Mar 24, 2006 04:04
I'm not really sure where to begin, I just know that I need to say a lot of things and nothing to say at the same time. Neither Kel and I are able to sleep right now and I don't really know why. Well, I do know why I can't sleep *wink wink* but I'm not going to say it here.
I seem to have this person on my mind all the time. I don't want to and I've told myself that I will not fall into that trap again, but I can't help it. I just think about him all the time. I've tried to stop thinking about him, but it only makes me think of him even more. I don't want to fall again. I don't want to hurt again. It makes no sense to say that I want no one and someone at the same time. I don't want to be in love, but I do. Sometimes, I think that love doesn't exist but there are times, that I think that maybe, just maybe one day I will wake up and next to me will be him; he will look at me and smile and I'll know that everything will be alright. We won't even have to speak a word, we will just know. I try not to think like that, honestly I do. Its just not me to be all lovey-dovey like that, but I can't help it lately. I don't think things like that. I'm cold and removed. I don't believe in love. I don't love.
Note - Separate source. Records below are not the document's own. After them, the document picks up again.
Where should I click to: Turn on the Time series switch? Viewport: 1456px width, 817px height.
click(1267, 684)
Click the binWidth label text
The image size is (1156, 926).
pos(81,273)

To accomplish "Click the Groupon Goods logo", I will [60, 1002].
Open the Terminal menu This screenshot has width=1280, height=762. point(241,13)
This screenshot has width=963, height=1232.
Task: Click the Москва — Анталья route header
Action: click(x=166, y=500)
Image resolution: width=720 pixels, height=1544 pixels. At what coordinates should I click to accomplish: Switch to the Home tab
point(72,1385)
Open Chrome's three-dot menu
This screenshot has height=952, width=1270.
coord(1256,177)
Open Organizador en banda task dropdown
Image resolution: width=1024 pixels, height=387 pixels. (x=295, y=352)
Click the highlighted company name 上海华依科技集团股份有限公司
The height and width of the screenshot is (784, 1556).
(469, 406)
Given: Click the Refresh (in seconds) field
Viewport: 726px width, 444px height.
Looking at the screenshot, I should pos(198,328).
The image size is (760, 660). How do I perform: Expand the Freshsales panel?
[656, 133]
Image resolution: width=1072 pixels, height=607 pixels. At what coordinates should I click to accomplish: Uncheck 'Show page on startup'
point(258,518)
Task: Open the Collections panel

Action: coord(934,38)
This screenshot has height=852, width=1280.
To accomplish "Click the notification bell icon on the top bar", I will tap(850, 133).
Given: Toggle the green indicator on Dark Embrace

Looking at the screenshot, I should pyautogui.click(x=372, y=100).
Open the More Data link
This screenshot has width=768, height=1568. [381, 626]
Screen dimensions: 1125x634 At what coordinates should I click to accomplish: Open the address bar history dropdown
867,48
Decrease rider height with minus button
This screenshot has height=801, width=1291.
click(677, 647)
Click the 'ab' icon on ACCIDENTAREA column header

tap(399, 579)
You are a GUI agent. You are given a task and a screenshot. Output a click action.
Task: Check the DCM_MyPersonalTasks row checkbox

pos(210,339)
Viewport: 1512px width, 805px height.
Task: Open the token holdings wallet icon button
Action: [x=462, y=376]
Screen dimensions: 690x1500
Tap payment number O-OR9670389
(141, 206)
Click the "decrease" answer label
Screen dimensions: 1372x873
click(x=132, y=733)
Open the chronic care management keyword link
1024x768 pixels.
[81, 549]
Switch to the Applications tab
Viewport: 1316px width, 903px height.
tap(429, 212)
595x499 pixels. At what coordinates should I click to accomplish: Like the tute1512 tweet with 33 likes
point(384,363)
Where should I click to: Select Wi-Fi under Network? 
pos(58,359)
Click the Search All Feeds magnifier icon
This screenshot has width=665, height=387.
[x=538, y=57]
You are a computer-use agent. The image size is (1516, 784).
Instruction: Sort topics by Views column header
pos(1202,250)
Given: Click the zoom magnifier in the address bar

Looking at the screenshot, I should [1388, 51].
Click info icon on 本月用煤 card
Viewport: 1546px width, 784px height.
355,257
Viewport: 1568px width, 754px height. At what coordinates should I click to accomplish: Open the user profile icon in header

Yet, at the same time, love has found me. Not from a guy, but from the girls. Kel and Ash are always there for me. They listen to me whine and complain. They listen to me when I'm down on myself and they listen to me when I'm rambling on and on during late nights like this (you know what I'm talking about Kel, lol). I know that the love that I have found with these girls is a grand love. For so many years, I cut myself off from people. I didn't want to go anywhere, do anything, be around anyone, but they have helped me through that. Yeah, I'm still unsure of myself, but slowly I am realizing that I am worth something. Of course, I still have my doubts, but I don't think that is something that will ever go away. Deep inside I know that I do not need love from a guy for validation, but now I'm beginning to wonder if its such a bad thing to open you're heart to someone and allow yourself to be loved? I guess that's an answer that I will have to find out in due time, at least I hope I can find the answer.